How do we understand the agency and significance of material forces and their interface with human bodies? What does it mean to be human in these times, with bodies that are inextricably interconnected with our physical world? Bodily Natures considers these questions by grappling with powerful and pervasive material forces and their increasingly harmful effects on the human body. Drawing on feminist theory, environmental studies, and the sciences, Stacy Alaimo focuses on trans-corporeality, or movement across bodies and nature, which has profoundly altered our sense of self. By looking at a broad range of creative and philosophical writings, Alaimo illuminates how science, politics, and culture collide, while considering the closeness of the human body to the environment.


Reading Workshop is organised in collaboration with Estonian literary scholar, ecocriticist and semiotician Kadri Tüür, who is working on nature writing, environmental humanities and ecofeminism. In 2018–2020, Kadri served as the head of the Estonian Centre for Environmental History (KAJAK). Please read more here.
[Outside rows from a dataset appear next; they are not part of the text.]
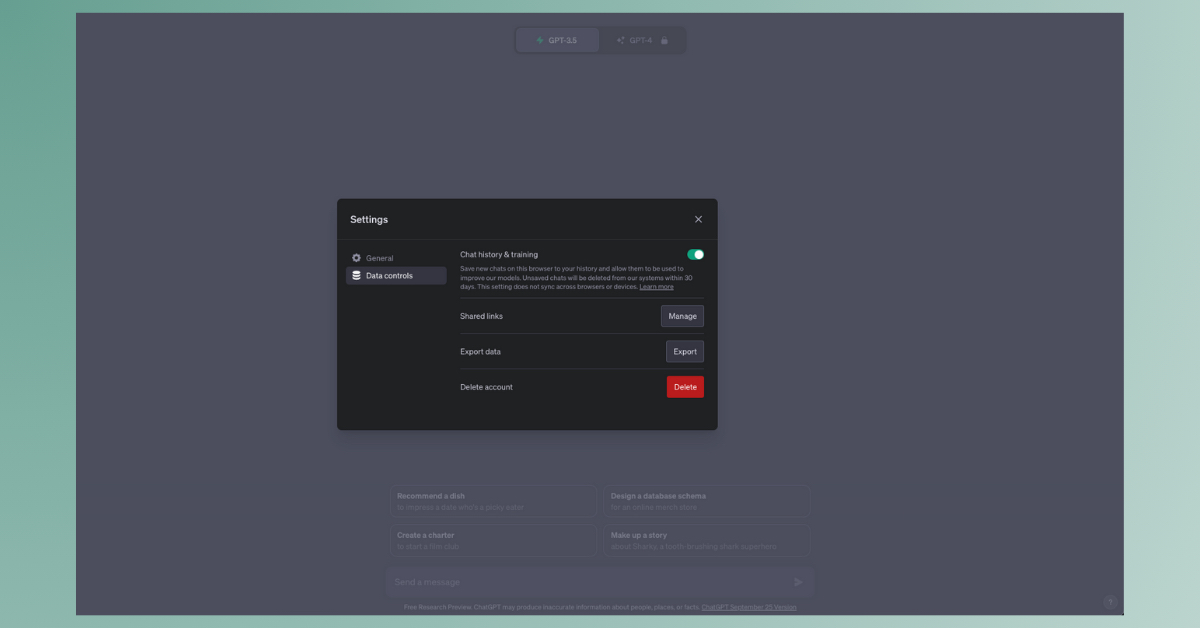Choose the Recommend a dish suggestion

pyautogui.click(x=493, y=501)
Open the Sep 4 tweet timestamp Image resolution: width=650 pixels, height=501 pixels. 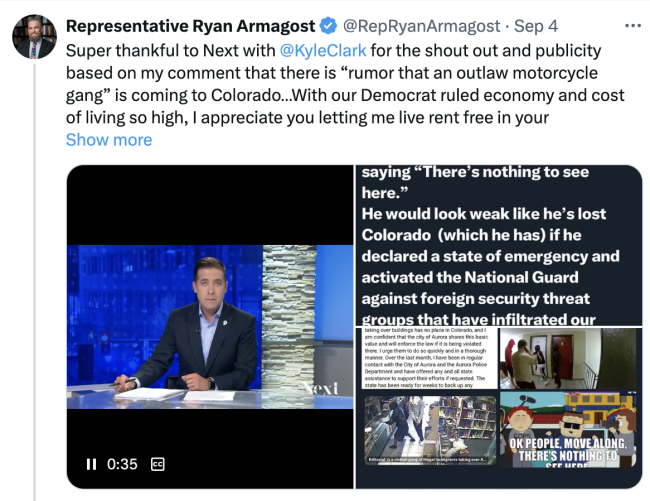click(x=536, y=26)
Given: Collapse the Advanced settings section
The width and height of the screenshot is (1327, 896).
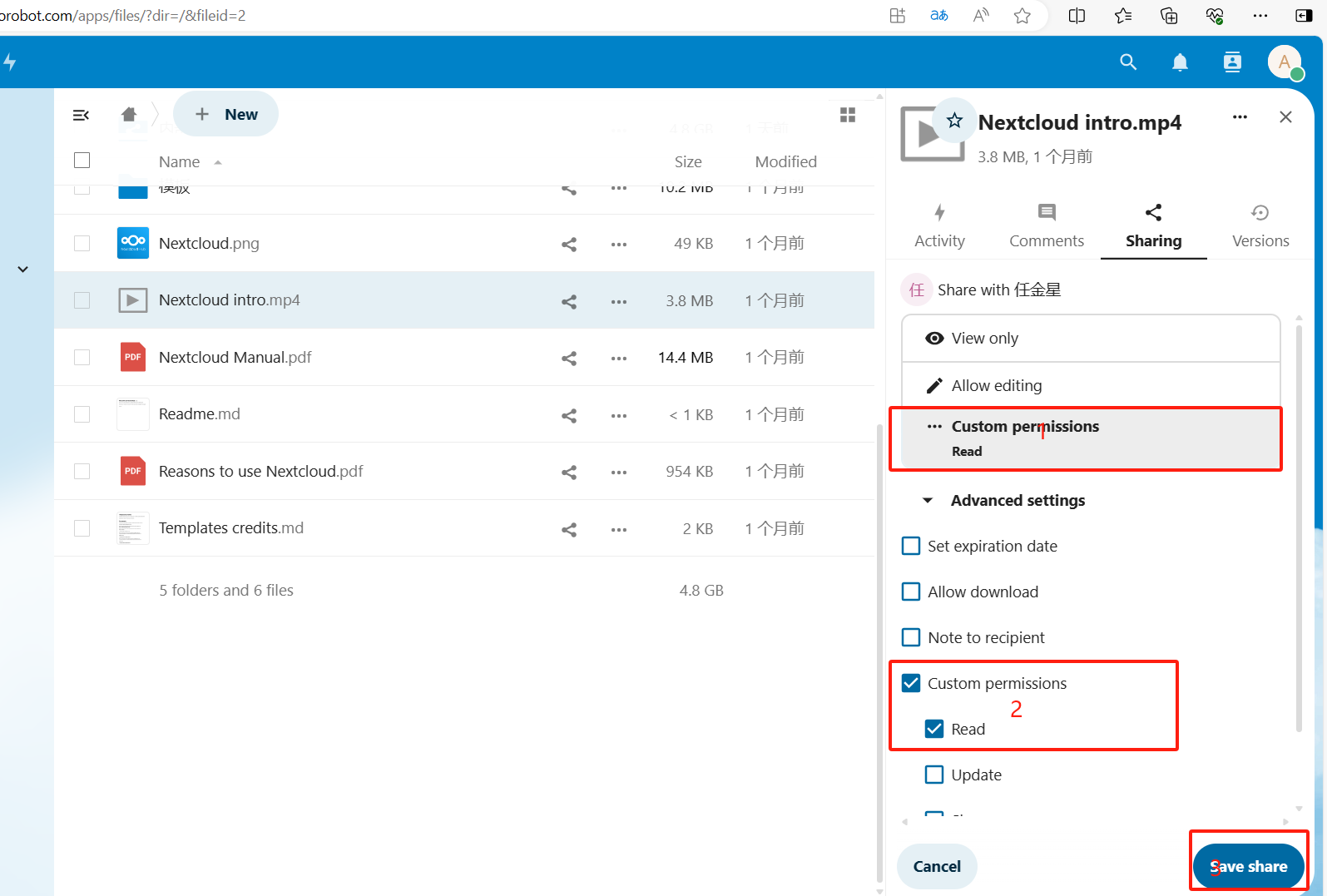Looking at the screenshot, I should click(928, 501).
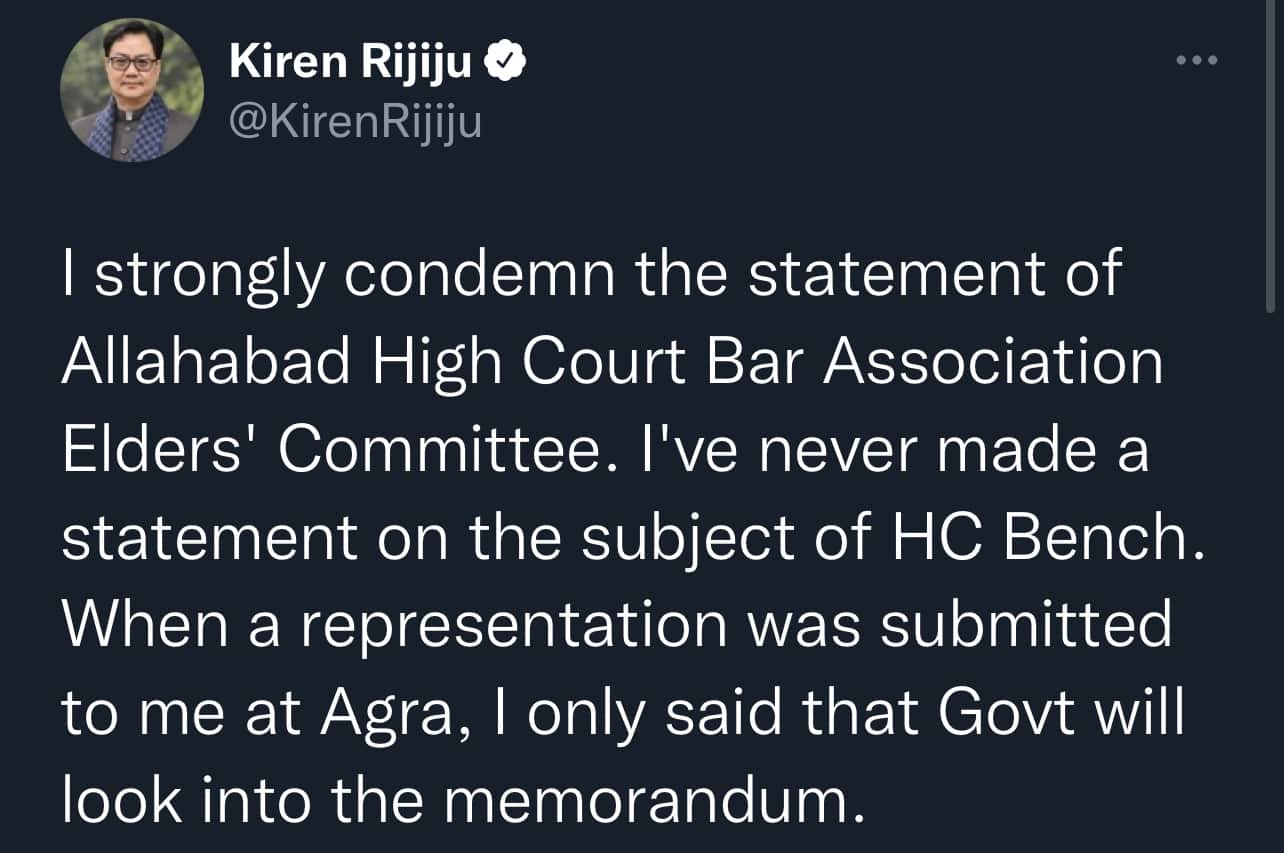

The reading workshop is part of the project “Reflecting Post-Socialism through Postcolonialism in the Baltics”, which analyses the imprints of post-socialism and post-colonialism in the Baltic region, exploring them through the prism of environmental history and the current ecological crisis. The programme is curated by Ieva Astahovska and Linda Kaljundi.


The workshop is supported by the Nep4Dissent Research Network, an EU COST Action Association.